Exercise brief: Rewrite the lines of the entries below as a numbered list, omitting any blank lines.

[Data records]

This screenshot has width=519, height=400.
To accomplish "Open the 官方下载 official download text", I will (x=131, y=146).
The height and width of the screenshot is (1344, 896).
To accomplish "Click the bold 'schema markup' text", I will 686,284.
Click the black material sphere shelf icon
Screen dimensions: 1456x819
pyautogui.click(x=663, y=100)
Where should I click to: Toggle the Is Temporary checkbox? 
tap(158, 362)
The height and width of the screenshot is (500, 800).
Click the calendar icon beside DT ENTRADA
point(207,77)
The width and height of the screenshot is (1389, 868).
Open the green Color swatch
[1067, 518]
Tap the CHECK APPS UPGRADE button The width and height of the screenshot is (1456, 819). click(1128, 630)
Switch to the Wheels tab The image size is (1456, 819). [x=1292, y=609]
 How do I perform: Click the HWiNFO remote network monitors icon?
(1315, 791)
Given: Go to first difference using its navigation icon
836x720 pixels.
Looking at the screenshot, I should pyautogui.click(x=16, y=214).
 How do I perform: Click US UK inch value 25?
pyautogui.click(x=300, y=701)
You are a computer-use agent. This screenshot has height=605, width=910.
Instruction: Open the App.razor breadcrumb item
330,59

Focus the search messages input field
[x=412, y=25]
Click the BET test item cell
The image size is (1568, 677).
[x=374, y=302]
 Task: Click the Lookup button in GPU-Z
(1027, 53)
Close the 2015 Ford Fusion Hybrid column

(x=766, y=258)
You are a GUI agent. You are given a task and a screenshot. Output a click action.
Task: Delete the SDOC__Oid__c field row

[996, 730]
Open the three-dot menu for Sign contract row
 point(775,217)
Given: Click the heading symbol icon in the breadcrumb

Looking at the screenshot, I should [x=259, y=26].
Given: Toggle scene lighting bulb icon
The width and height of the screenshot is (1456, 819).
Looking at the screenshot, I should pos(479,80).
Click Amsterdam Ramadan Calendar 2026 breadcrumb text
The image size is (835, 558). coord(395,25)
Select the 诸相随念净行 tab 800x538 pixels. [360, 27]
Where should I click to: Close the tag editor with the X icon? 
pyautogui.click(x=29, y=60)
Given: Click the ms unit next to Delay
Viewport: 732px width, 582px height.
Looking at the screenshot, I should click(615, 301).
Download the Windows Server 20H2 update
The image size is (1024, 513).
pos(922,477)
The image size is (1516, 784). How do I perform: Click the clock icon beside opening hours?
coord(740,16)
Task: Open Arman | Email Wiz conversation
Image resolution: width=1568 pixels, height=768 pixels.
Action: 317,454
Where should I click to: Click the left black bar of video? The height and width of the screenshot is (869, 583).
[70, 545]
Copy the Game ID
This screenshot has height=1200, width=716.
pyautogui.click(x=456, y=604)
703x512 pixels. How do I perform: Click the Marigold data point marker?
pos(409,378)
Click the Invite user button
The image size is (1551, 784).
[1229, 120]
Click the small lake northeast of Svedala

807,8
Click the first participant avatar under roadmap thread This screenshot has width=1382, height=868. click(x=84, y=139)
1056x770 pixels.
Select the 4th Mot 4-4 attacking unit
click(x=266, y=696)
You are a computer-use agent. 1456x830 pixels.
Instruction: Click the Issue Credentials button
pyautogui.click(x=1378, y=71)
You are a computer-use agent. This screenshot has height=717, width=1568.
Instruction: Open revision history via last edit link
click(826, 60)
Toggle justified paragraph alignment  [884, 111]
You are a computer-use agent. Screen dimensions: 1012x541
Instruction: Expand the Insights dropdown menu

Final result:
1. This screenshot has width=519, height=400.
2. To accomplish "Open the 官方下载 official download text", I will (x=131, y=146).
3. The height and width of the screenshot is (1344, 896).
4. To accomplish "Click the bold 'schema markup' text", I will 686,284.
5. Click the black material sphere shelf icon
6. Screen dimensions: 1456x819
7. pyautogui.click(x=663, y=100)
8. Where should I click to: Toggle the Is Temporary checkbox? 
9. tap(158, 362)
10. The height and width of the screenshot is (500, 800).
11. Click the calendar icon beside DT ENTRADA
12. point(207,77)
13. The width and height of the screenshot is (1389, 868).
14. Open the green Color swatch
15. [1067, 518]
16. Tap the CHECK APPS UPGRADE button The width and height of the screenshot is (1456, 819). click(1128, 630)
17. Switch to the Wheels tab The image size is (1456, 819). [x=1292, y=609]
18.  How do I perform: Click the HWiNFO remote network monitors icon?
19. (1315, 791)
20. Given: Go to first difference using its navigation icon
21. 836x720 pixels.
22. Looking at the screenshot, I should pyautogui.click(x=16, y=214).
23.  How do I perform: Click US UK inch value 25?
24. pyautogui.click(x=300, y=701)
25. You are a computer-use agent. This screenshot has height=605, width=910.
26. Instruction: Open the App.razor breadcrumb item
27. 330,59
28. Focus the search messages input field
29. [x=412, y=25]
30. Click the BET test item cell
31. The image size is (1568, 677).
32. [x=374, y=302]
33.  Task: Click the Lookup button in GPU-Z
34. (1027, 53)
35. Close the 2015 Ford Fusion Hybrid column
36. (x=766, y=258)
37. You are a GUI agent. You are given a task and a screenshot. Output a click action.
38. Task: Delete the SDOC__Oid__c field row
39. [996, 730]
40. Open the three-dot menu for Sign contract row
41.  point(775,217)
42. Given: Click the heading symbol icon in the breadcrumb
43. Looking at the screenshot, I should [x=259, y=26].
44. Given: Toggle scene lighting bulb icon
45. The width and height of the screenshot is (1456, 819).
46. Looking at the screenshot, I should pos(479,80).
47. Click Amsterdam Ramadan Calendar 2026 breadcrumb text
48. The image size is (835, 558). coord(395,25)
49. Select the 诸相随念净行 tab 800x538 pixels. [360, 27]
50. Where should I click to: Close the tag editor with the X icon? 
51. pyautogui.click(x=29, y=60)
52. Given: Click the ms unit next to Delay
53. Viewport: 732px width, 582px height.
54. Looking at the screenshot, I should click(615, 301).
55. Download the Windows Server 20H2 update
56. The image size is (1024, 513).
57. pos(922,477)
58. The image size is (1516, 784). How do I perform: Click the clock icon beside opening hours?
59. coord(740,16)
60. Task: Open Arman | Email Wiz conversation
61. Image resolution: width=1568 pixels, height=768 pixels.
62. Action: 317,454
63. Where should I click to: Click the left black bar of video? The height and width of the screenshot is (869, 583).
64. [70, 545]
65. Copy the Game ID
66. This screenshot has height=1200, width=716.
67. pyautogui.click(x=456, y=604)
68. 703x512 pixels. How do I perform: Click the Marigold data point marker?
69. pos(409,378)
70. Click the Invite user button
71. The image size is (1551, 784).
72. [1229, 120]
73. Click the small lake northeast of Svedala
74. 807,8
75. Click the first participant avatar under roadmap thread This screenshot has width=1382, height=868. click(x=84, y=139)
76. 1056x770 pixels.
77. Select the 4th Mot 4-4 attacking unit
78. click(x=266, y=696)
79. You are a computer-use agent. 1456x830 pixels.
80. Instruction: Click the Issue Credentials button
81. pyautogui.click(x=1378, y=71)
82. You are a computer-use agent. This screenshot has height=717, width=1568.
83. Instruction: Open revision history via last edit link
84. click(826, 60)
85. Toggle justified paragraph alignment  [884, 111]
86. You are a computer-use agent. Screen dimensions: 1012x541
87. Instruction: Expand the Insights dropdown menu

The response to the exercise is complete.